> [ASSIGNED TASK]:
Apart from the images, repeat the data below exactly as written.

> [EXTRACTED ENTRIES]:
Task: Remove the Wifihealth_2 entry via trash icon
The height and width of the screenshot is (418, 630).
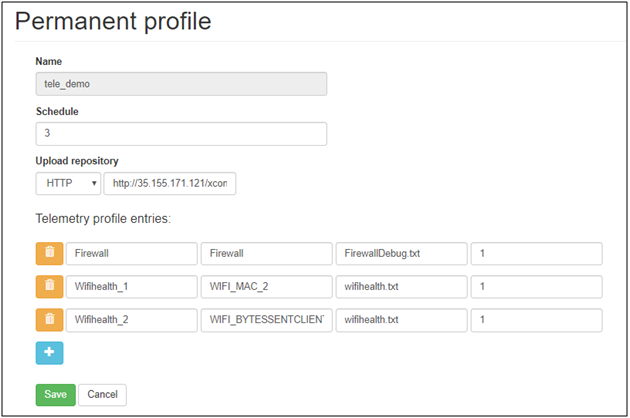Action: [x=49, y=320]
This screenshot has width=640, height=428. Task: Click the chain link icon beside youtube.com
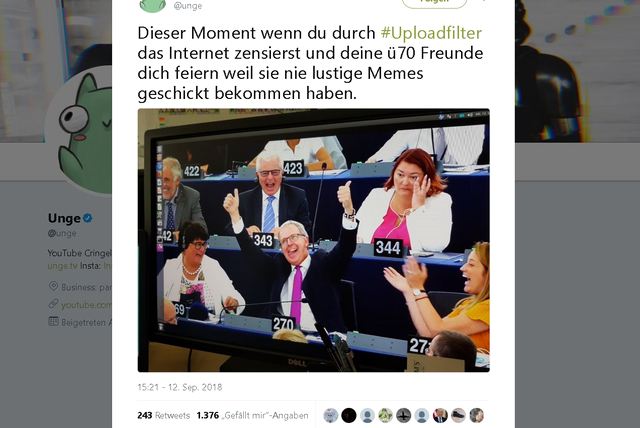click(53, 304)
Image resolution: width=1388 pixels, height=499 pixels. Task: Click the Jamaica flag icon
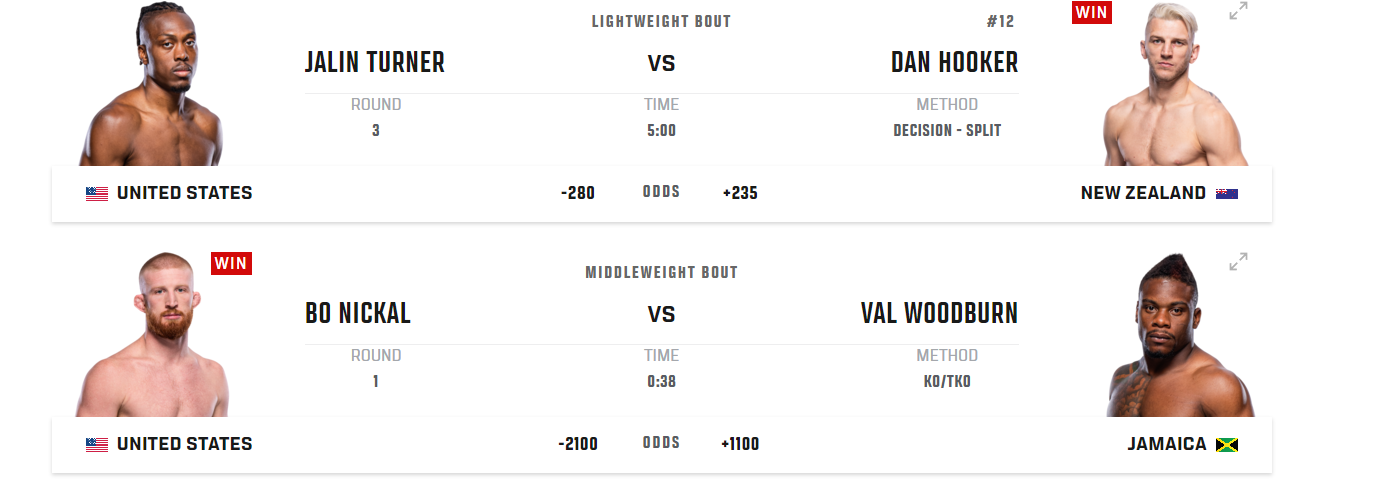click(1227, 445)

> [EXERCISE RESULT]:
Task: Remove the Wifihealth_2 entry via trash icon
The height and width of the screenshot is (418, 630).
Action: [x=49, y=320]
This screenshot has width=640, height=428. Task: Click the chain link icon beside youtube.com
click(53, 304)
Image resolution: width=1388 pixels, height=499 pixels. Task: Click the Jamaica flag icon
click(1227, 445)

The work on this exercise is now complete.